17 February 2017

After pockets, corridors,... what next?

For decades, addressing the food issue in poor countries has been dominated by the priority given to producing more food. This strategy has been largely resting on the apparently logical view that producing more food would solve the food issue. The problem is that there is no such thing as “one“ food issue. There are several dimensions to the problem. Let’s just look at three of them for now.

The first of these aspects is, and almost everyone is aware of it, that there is a need to ensure availability of sufficient food worldwide. For the time being, this condition is respected as there is globally, more food available than what is required to feed every individual on earth [read].

The second aspect is much less known. In today’s world, even though there is enough food around and much is wasted, there are hundreds of millions of people who do not eat sufficiently [read]. That means that producing enough is not enough to feed everyone. There is also a need to make sure that everyone has the capacity to have access to all the food they require, either by producing it or by earning the money required to buy sufficient food for them and their family.

The third aspect is even less known and sometimes voluntarily negated. This is the fact that food production needs to be made sustainable. And facts show that our production system is degrading (loss of biodiversity, soil degradation, diminishing water resources) [read] and contributes to climate change [read], while all these consequences challenge future food production.

Every decade or so a “new approach” is proposed for solving the food issue that is in fact always based on the same old recipes. It is heralded as being supposed to solve the food problem once and for all, and it concentrates almost everybody’s (government, partners, NGOs and private sector) resources. The basic principle on which these different avatars of the recipe rely is first and foremost to concentrate on “potential” and “easy” areas. “Potential” means where there is good soil, water (good rain or irrigation possibilities), and “easy” means easy access (roads, rivers or canals -  if they are not there yet, they can be constructed) to bring to the area all the inputs required (fertiliser, improved seeds, machinery, pesticides…) and take out surplus production.

Back in the 80s in hilly Nepal, this translated into the ”pocket approach” which meant concentrating all resources available to the government and its partners (extension workers, credit, sometimes marketing facilities) to promote food production in some easy and potential areas, the “pockets”. This definitely meant some increase of production in places where the approach was applied, but the mass of people in surrounding “non potential” and “difficult” areas were left to themselves, and their access to food was not improved, while, in the “pockets”, acidification of fertilised soils was taking place on a large scale.
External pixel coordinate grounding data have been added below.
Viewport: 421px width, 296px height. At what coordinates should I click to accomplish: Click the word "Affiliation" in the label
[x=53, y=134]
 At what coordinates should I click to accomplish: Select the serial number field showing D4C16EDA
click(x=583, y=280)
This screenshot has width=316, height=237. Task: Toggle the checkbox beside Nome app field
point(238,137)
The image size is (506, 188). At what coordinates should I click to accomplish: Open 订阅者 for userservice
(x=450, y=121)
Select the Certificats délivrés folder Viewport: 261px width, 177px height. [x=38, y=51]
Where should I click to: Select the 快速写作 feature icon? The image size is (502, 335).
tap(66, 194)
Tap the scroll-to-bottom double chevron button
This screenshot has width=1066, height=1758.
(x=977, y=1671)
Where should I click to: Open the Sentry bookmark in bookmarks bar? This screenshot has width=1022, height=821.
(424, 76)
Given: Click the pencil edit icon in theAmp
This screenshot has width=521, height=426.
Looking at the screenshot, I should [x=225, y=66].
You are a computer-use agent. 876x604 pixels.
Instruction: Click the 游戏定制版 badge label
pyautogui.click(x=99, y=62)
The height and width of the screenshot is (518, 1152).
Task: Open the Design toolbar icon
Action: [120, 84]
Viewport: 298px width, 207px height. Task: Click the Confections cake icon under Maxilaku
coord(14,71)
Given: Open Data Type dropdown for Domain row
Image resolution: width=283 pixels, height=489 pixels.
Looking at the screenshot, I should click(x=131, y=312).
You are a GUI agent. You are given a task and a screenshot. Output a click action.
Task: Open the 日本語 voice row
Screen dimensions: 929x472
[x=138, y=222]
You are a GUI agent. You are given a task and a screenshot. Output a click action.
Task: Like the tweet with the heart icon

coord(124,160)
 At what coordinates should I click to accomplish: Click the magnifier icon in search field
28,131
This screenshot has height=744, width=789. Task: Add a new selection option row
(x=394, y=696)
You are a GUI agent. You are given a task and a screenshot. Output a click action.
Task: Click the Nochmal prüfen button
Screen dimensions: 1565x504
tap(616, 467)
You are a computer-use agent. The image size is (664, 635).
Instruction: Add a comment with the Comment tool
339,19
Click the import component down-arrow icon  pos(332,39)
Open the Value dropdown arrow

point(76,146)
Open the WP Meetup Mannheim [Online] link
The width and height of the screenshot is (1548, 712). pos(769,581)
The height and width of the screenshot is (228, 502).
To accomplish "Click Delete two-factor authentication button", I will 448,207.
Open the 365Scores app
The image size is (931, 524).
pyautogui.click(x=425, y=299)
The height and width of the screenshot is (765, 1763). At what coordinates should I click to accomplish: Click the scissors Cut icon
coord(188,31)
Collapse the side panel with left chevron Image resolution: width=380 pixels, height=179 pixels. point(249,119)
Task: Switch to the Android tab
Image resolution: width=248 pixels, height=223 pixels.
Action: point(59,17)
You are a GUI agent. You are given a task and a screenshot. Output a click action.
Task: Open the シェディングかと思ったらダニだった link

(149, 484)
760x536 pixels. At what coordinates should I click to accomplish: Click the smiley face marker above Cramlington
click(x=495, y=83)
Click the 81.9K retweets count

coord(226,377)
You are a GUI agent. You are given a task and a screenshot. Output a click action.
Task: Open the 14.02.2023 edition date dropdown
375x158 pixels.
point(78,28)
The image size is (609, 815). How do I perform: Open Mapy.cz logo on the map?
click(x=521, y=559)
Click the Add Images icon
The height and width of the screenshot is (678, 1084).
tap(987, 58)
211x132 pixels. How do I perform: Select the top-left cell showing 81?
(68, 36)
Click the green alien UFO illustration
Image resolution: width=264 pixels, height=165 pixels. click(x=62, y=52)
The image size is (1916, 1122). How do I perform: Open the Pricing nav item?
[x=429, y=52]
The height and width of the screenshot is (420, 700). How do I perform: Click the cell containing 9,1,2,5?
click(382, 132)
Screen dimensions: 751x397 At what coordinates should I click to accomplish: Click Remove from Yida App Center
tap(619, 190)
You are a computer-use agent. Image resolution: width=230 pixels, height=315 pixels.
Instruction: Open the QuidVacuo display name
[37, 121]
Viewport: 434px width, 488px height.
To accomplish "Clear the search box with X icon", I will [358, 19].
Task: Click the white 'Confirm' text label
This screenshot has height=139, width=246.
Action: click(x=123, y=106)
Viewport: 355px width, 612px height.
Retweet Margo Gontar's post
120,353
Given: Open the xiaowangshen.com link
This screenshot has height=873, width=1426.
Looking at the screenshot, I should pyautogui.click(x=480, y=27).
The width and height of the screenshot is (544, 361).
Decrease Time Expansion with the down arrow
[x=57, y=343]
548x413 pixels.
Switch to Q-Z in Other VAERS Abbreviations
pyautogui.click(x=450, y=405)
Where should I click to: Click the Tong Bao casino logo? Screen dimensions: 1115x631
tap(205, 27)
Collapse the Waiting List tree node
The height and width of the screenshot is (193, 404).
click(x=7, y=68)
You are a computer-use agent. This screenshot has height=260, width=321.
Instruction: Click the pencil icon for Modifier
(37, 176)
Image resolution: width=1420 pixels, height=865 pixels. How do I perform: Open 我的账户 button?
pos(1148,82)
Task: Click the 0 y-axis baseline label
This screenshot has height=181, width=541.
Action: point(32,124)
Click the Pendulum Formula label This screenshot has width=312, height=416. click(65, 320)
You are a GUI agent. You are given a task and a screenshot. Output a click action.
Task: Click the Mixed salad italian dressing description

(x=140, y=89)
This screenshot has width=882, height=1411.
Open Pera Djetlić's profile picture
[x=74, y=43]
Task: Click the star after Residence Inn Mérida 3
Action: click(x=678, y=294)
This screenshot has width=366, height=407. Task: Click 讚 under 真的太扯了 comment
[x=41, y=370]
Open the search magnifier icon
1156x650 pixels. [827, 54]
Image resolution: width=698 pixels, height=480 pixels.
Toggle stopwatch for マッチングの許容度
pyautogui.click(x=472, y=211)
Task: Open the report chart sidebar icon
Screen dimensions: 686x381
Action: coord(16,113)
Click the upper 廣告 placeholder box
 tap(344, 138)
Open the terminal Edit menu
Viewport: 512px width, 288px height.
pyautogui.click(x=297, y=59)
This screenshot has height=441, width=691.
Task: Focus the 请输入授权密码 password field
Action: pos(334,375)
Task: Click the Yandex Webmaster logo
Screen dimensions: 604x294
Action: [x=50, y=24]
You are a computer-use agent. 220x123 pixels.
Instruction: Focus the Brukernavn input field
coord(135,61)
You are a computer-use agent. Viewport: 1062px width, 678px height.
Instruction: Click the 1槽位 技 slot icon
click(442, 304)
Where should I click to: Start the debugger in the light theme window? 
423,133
Overall the situation did not improve. In fact, it even deteriorated for most of the rural population. Unfortunately, whatever lessons were learned from this experience and others similar attempts made during that decade, if any, were quickly forgotten…

Nowadays, in Africa in particular, the new fashion is for “corridors”. The recipe remains basically the same: link farmers to the market through new infrastructure and provide them with the means to practice a “modern” agriculture.

In 2016, the International Science and Partnership Council (ISPC) of the Consultative Group on International Agricultural Research (CGIAR) commissioned the European Center for Development Policy Management (ECDPM) to collate and synthesize existing information and experiences on development corridors, growth clusters, and similar initiatives in Africa in order to draw implications on agricultural research. And what ECDPM found is no great surprise…

After the 2007-2008 food crisis, there was a renewed interest in agriculture and food production. As a result, in the words of the authors of the report, “there has been a growing investment by both public and private sector in integrated development corridors and other spatial development initiatives where coordinated investments in transport infrastructure, power, communications and markets are expected to create conditions to unleash Africa’s undoubted agricultural potential”. Yara, the biggest fertiliser company was heavily involved in lobbying in favour of an approach that could help it boost its business in Africa.

The analysis of the impact of these initiatives shows very mixed results as, depending on circumstances, “smallholders may lose their land to investors, they may suffer from land competition from migration of people from other areas to the corridors and in some situations they may enable smallholders to capture the benefits of market access. Competition with large commercial farms may render smallholder farming for commodity crops such as maize uncompetitive – however smallholders may move into more specialized markets for tree crops, vegetables, etc. and thus benefit from the new development”. To this should however be added: (i) that it takes time, knowledge and investment to move to these specialised markets, a reality which limits considerably the number of smallhoders who actually adapt to new conditions created by corridors and (ii) that smallholder farmers who live outside of these corridors do not, of course, capture any benefit from them and may even suffer from their competition.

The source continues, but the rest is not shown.